■ **LISTED RECORDS**:
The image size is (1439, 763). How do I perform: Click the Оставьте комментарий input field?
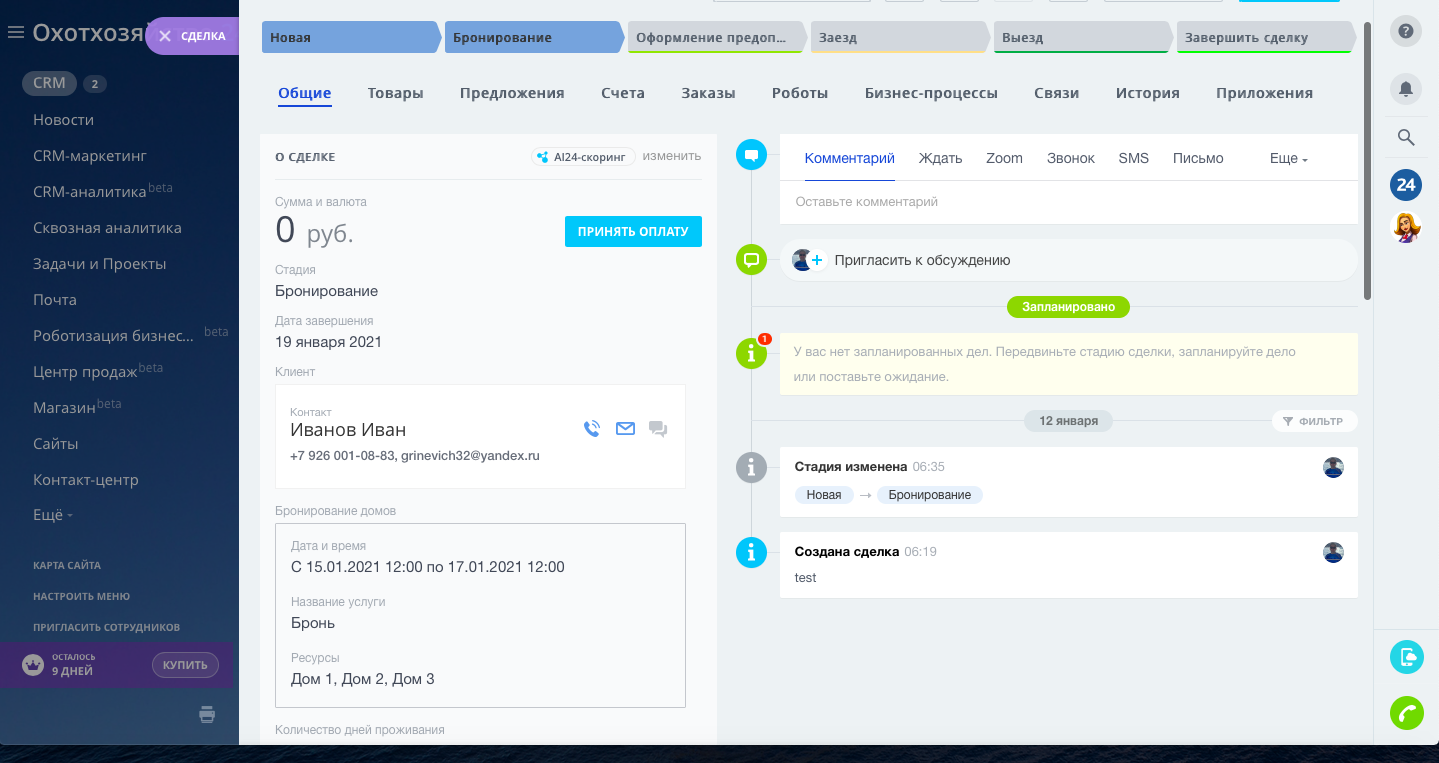pyautogui.click(x=1068, y=202)
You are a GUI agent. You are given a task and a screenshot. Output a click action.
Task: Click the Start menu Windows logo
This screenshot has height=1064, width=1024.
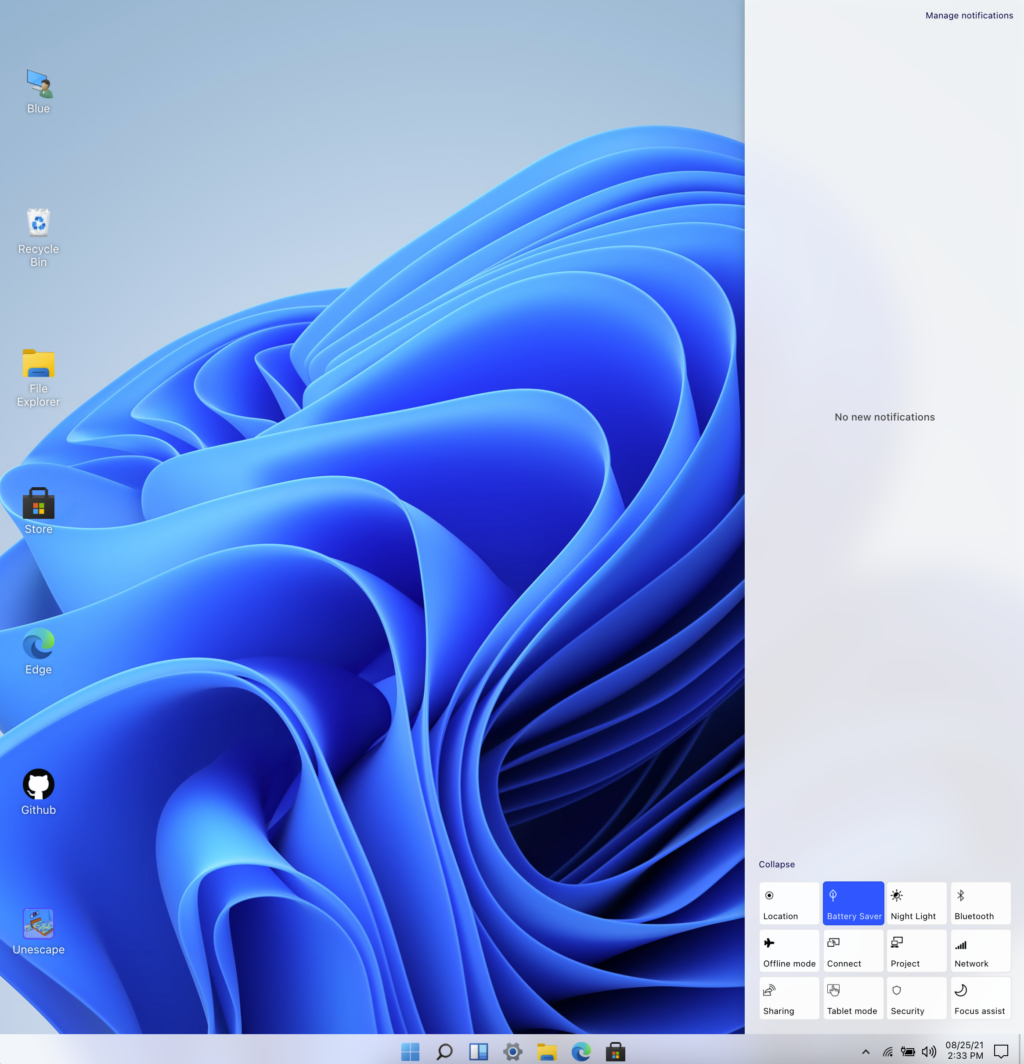click(410, 1051)
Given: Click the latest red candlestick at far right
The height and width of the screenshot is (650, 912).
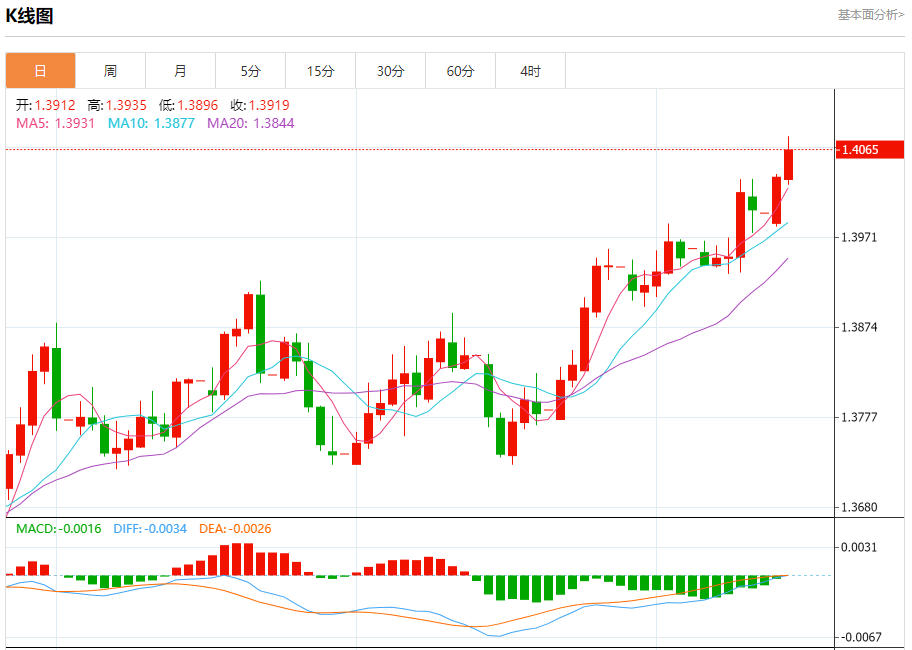Looking at the screenshot, I should [x=789, y=165].
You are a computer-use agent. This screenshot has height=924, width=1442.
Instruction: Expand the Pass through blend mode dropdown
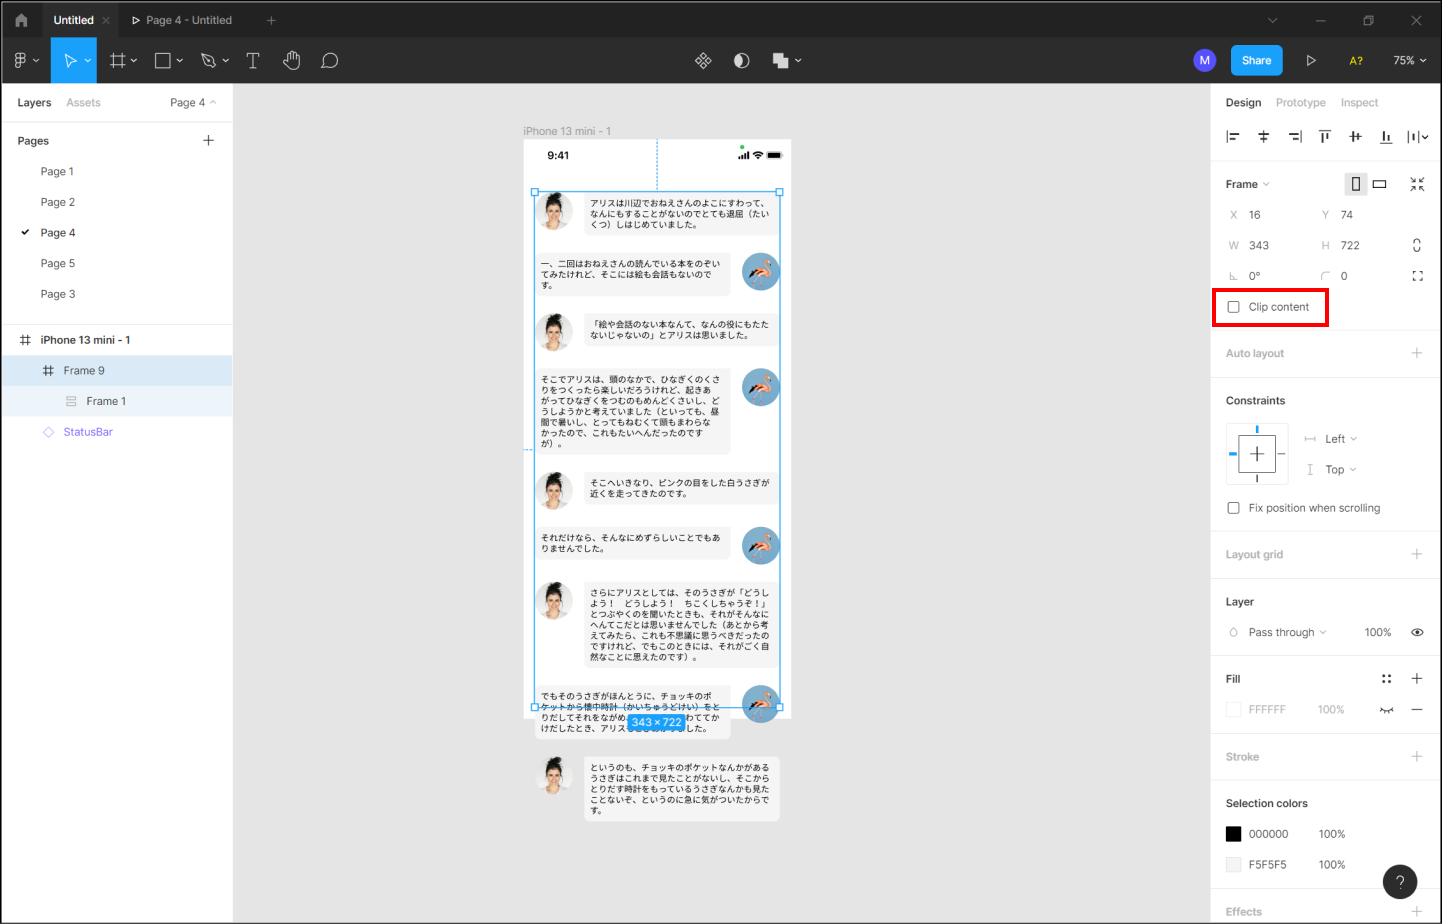click(x=1287, y=632)
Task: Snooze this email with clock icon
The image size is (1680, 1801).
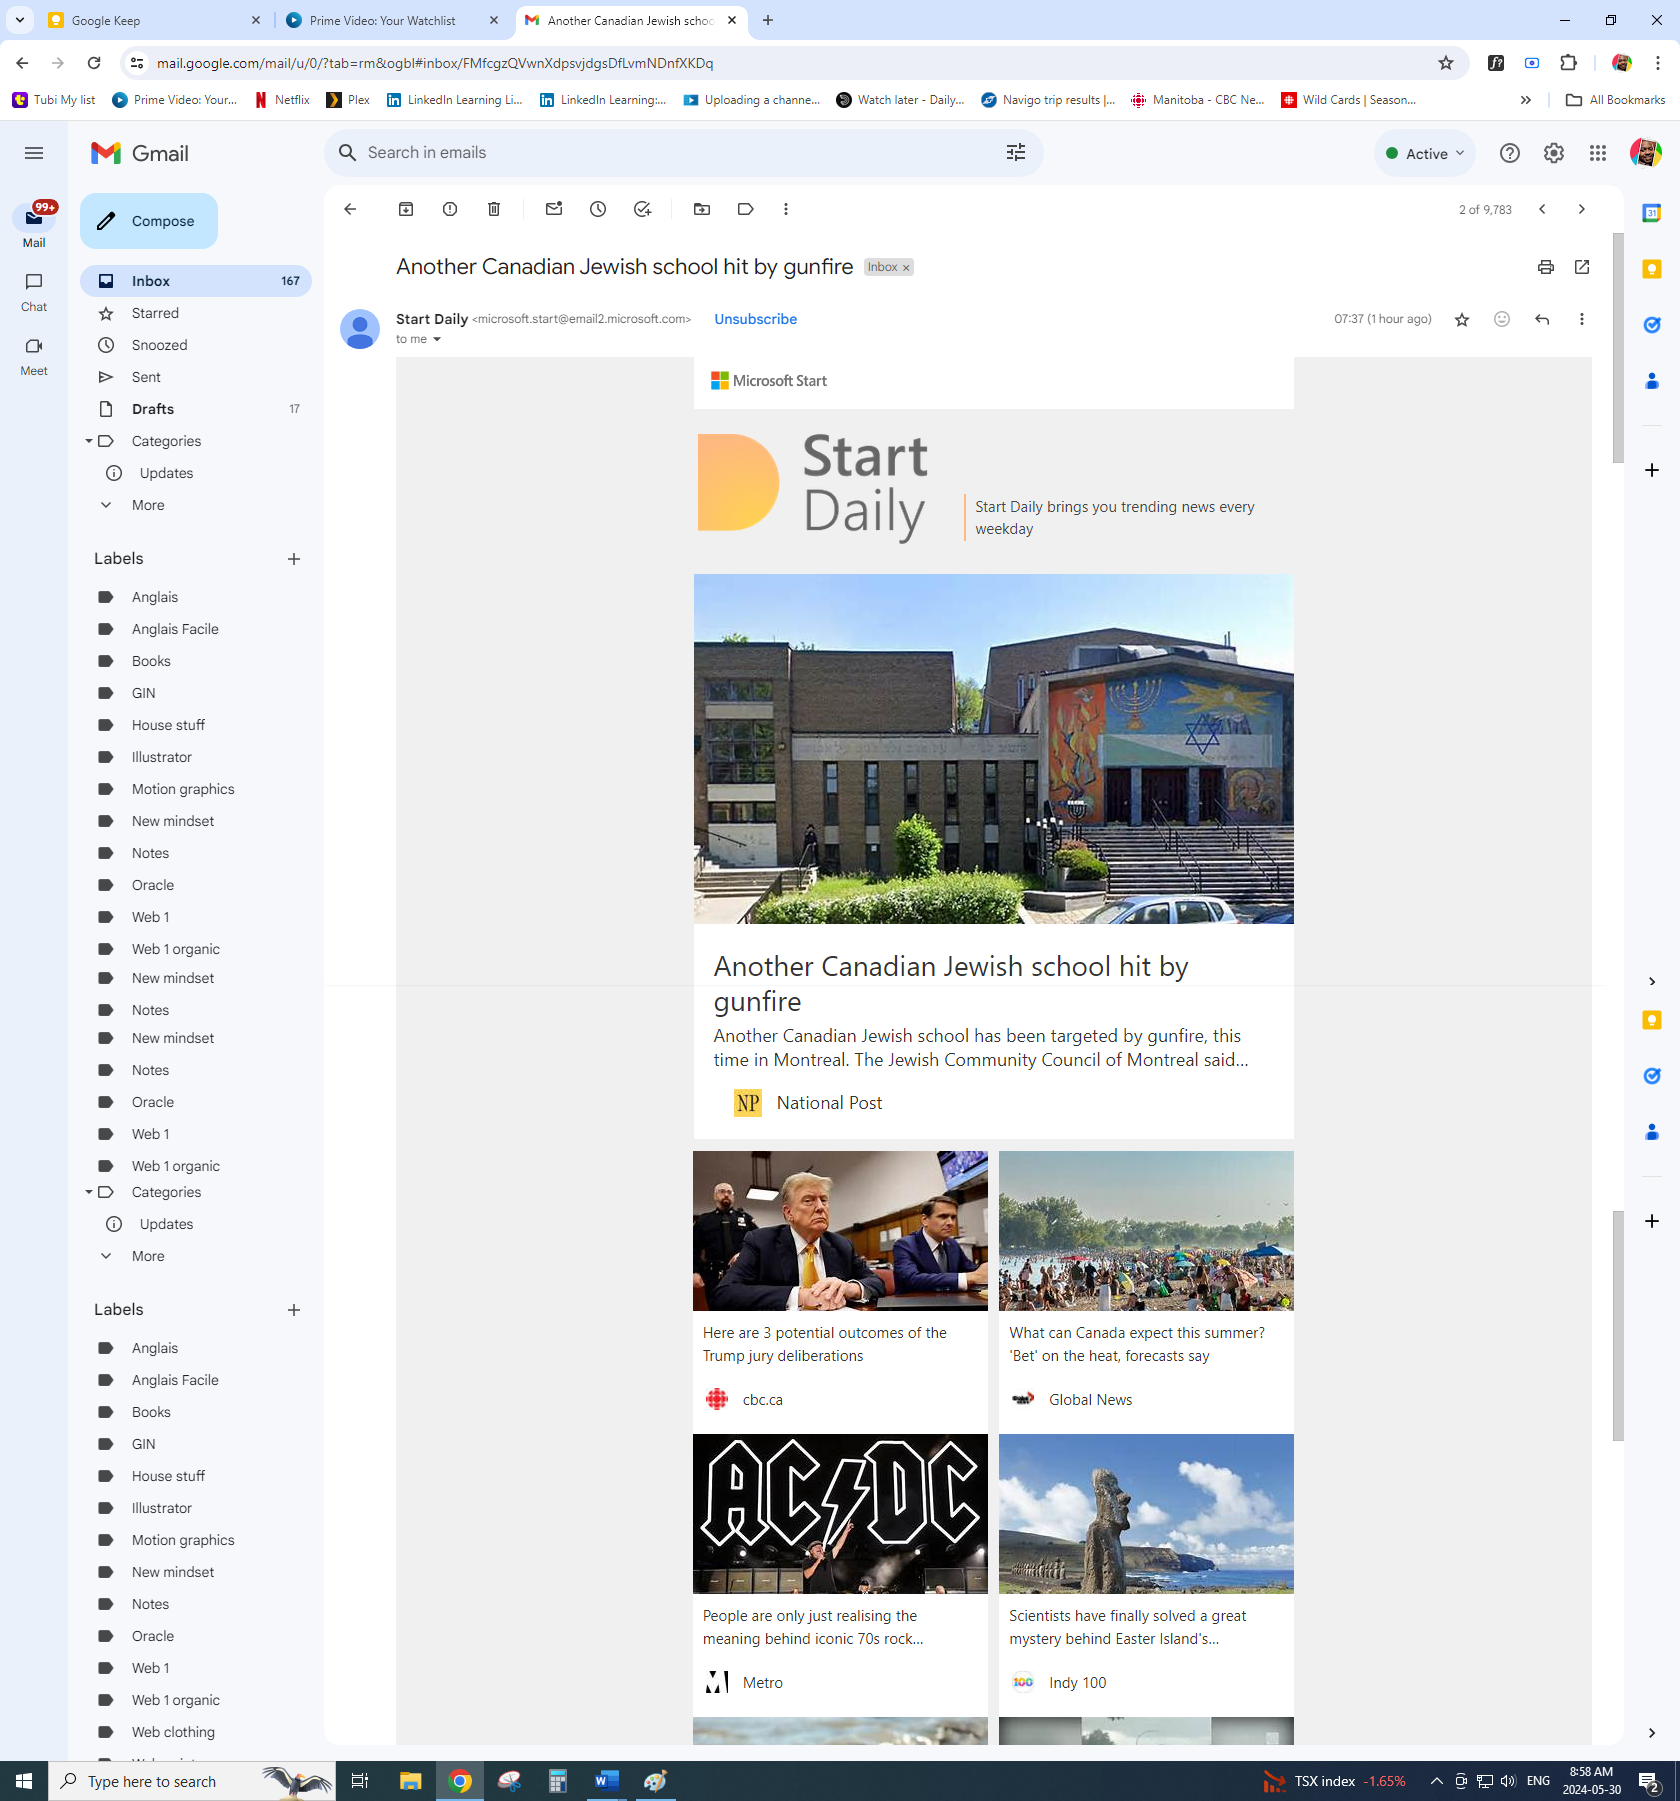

■ **TASK INSTRUCTIONS**: Would you write out exactly the lines of the data from the one holding "You are a computer-use" to the final line, both included, with pictures left out?

■ **ANSWER**:
You are a computer-use agent. This screenshot has height=924, width=1442.
Instruction: Expand the Pass through blend mode dropdown
click(x=1287, y=632)
Task: Snooze this email with clock icon
The image size is (1680, 1801).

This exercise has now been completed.